Dwork (1964) est un chercheur de renommée internationale dans le domaine de l’histoire de l’Holocauste. Elle s’est fait connaître, entre autres, parce qu’elle a décrit la persécution des Juifs sous des angles novateurs, par exemple à travers les yeux des enfants juifs ou des architectes des camps de concentration et des chambres à gaz. Dans son dernier livre Saints et menteurs elle opte une fois de plus pour une approche saisissante, à savoir le rôle du hasard.

Pourquoi est-il important d’étudier également le rôle des coïncidences dans la persécution des Juifs ?

« Les historiens accordent beaucoup d’attention au rôle de la politique et de l’idéologie. Mais les coïncidences sont tout aussi importantes. Pensez simplement à l’amour : dans la plupart des cas, une relation n’est pas une décision rationnelle, mais une question d’attirance. Ces types de développements irrationnels ont une très grande influence, car ils façonnent votre vie et lui donnent de la couleur. Pourtant, nous ne le voyons pas comme un facteur important dans l’histoire. Je pense que l’historiographie s’améliore si vous incluez également des choses comme le timing, la chance et les émotions.

Dans votre conférence, vous direz quel rôle le hasard a joué dans l’Holocauste. Qu’avez-vous rencontré ?
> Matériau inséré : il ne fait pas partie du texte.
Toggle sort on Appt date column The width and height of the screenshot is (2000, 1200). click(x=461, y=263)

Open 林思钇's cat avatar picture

« J’ai eu des centaines de conversations avec des survivants. Presque tous avaient une histoire de coïncidence, de chance ou de malchance. Certains réfugiés ont déclaré qu’il avait plu si fort une nuit que les chiens de garde n’ont pas pu détecter leur odeur à un poste frontière. Et les détenus du camp avaient parfois la chance de trouver un gardien qui était gentil avec eux et leur donnait de la nourriture supplémentaire. Toutes ces coïncidences augmentaient considérablement leurs chances de survie. Vous voyez la même chose en Ukraine aujourd’hui : un pilier solide qui protège contre un attentat à la bombe peut parfois faire la différence entre la vie et la mort.
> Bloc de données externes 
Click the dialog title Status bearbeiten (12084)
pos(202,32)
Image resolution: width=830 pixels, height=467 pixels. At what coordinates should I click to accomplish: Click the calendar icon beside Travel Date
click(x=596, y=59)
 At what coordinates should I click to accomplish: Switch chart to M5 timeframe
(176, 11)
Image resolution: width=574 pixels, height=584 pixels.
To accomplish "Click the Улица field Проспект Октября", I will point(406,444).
N’est-il pas ironique qu’on vous ait récemment demandé de donner une conférence intitulée « Plus jamais Auschwitz », tout en voyant en même temps un autre génocide se dérouler ?

« C’est tout à fait exact. Après l’invasion de l’Ukraine, je me suis dit : j’étudie les fous de l’histoire, les Hitler, les Himmler et les Eichmann. Et pourtant, je n’imaginais pas qu’une telle chose puisse se reproduire, dans l’Europe de 2022. Qu’un dirigeant élu envoie ses troupes au-delà des frontières d’un pays souverain. Cela m’a posé une grande question existentielle : j’enquête sur des despotes et des tyrans, comment ne l’ai-je pas vu venir ? »
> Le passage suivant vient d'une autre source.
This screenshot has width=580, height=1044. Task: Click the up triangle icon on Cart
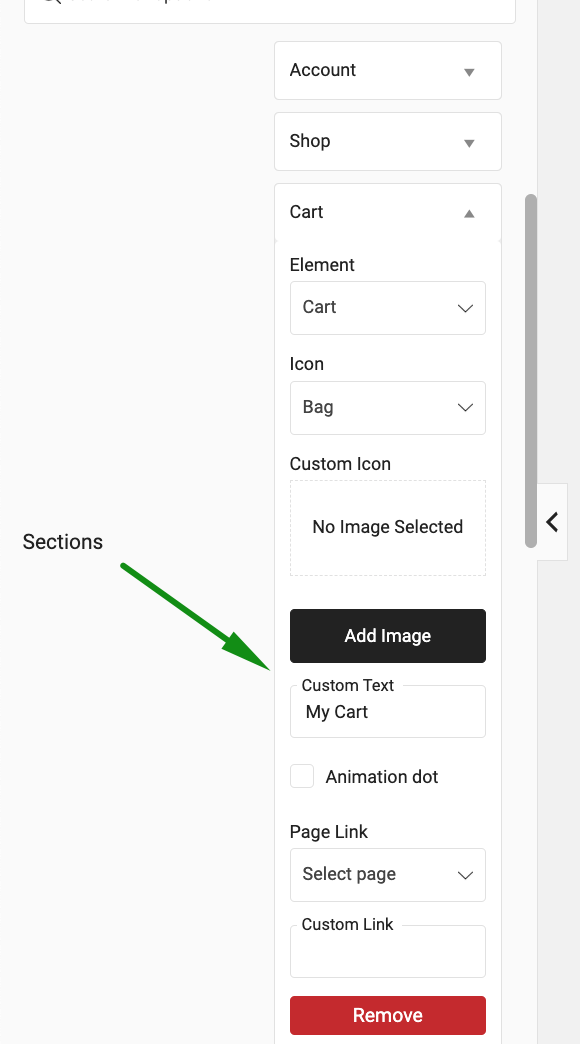point(469,214)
Le slogan de la conférence n’est-il donc pas une utopie ?

« C’est une aspiration que nous devons embrasser. Nous n’y parviendrons peut-être pas, mais il est de notre devoir et de notre responsabilité d’essayer.

Israël furieux des déclarations nazies « impardonnables » Lavrov

Israël a réagi furieusement aux commentaires du ministre russe des Affaires étrangères Sergueï Lavrov selon lesquels les Juifs sont les « plus grands antisémites » et que, comme le président ukrainien Volodymyr Zelensky, Adolf Hitler « avait aussi du sang juif ». Le ministre des Affaires étrangères Yair Lapid a qualifié ces déclarations de « honteuses, impardonnables et d’une terrible erreur historique ».